## EXERCISE
Transcribe everything from the line containing "You are a GUI" down to the end of the records below, leaving the pictures out of your answer.

************

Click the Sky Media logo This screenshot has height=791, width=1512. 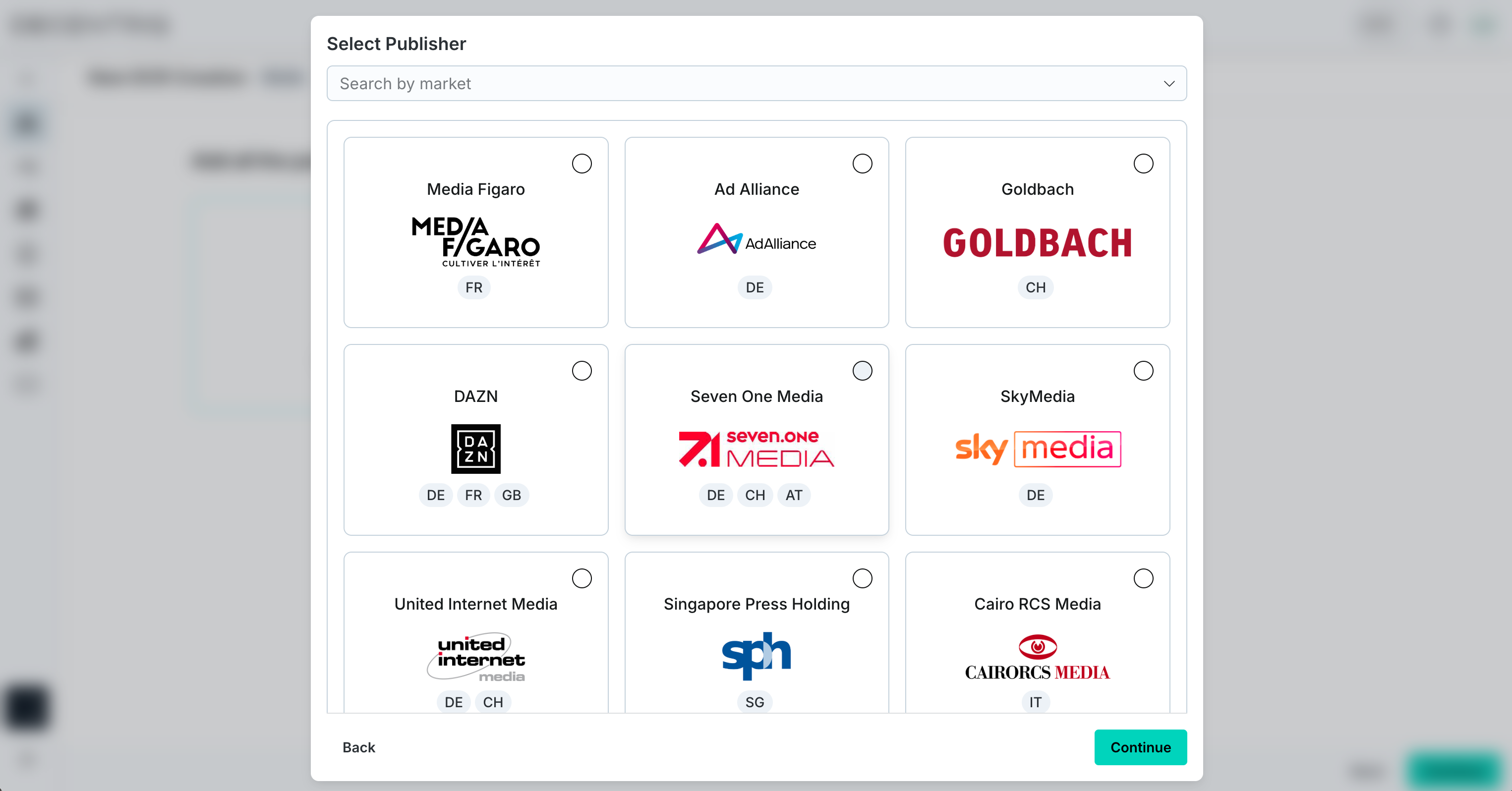1037,449
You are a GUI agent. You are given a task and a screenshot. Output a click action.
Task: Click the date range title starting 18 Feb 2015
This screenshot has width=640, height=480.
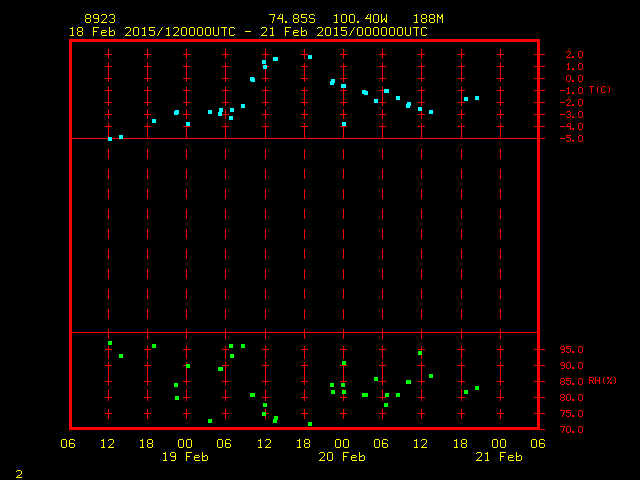coord(248,32)
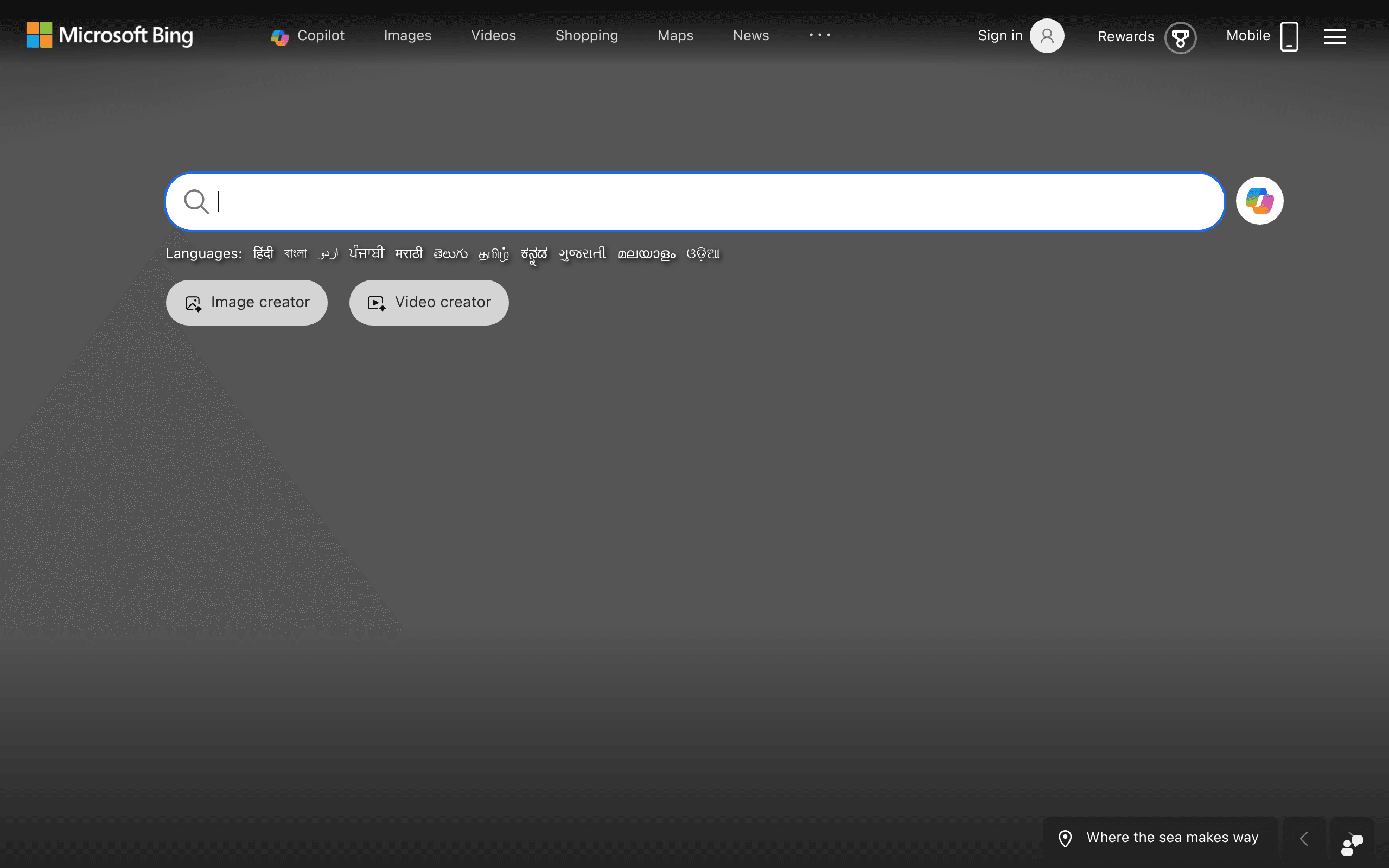Select the Copilot nav item
Image resolution: width=1389 pixels, height=868 pixels.
pyautogui.click(x=308, y=36)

************

## RIGHT ANSWER
You are a GUI agent. You are given a task and a screenshot. Output a click action.
Task: Click the date range title starting 18 Feb 2015
This screenshot has width=640, height=480.
coord(248,32)
Select the Copilot nav item
Image resolution: width=1389 pixels, height=868 pixels.
pyautogui.click(x=308, y=36)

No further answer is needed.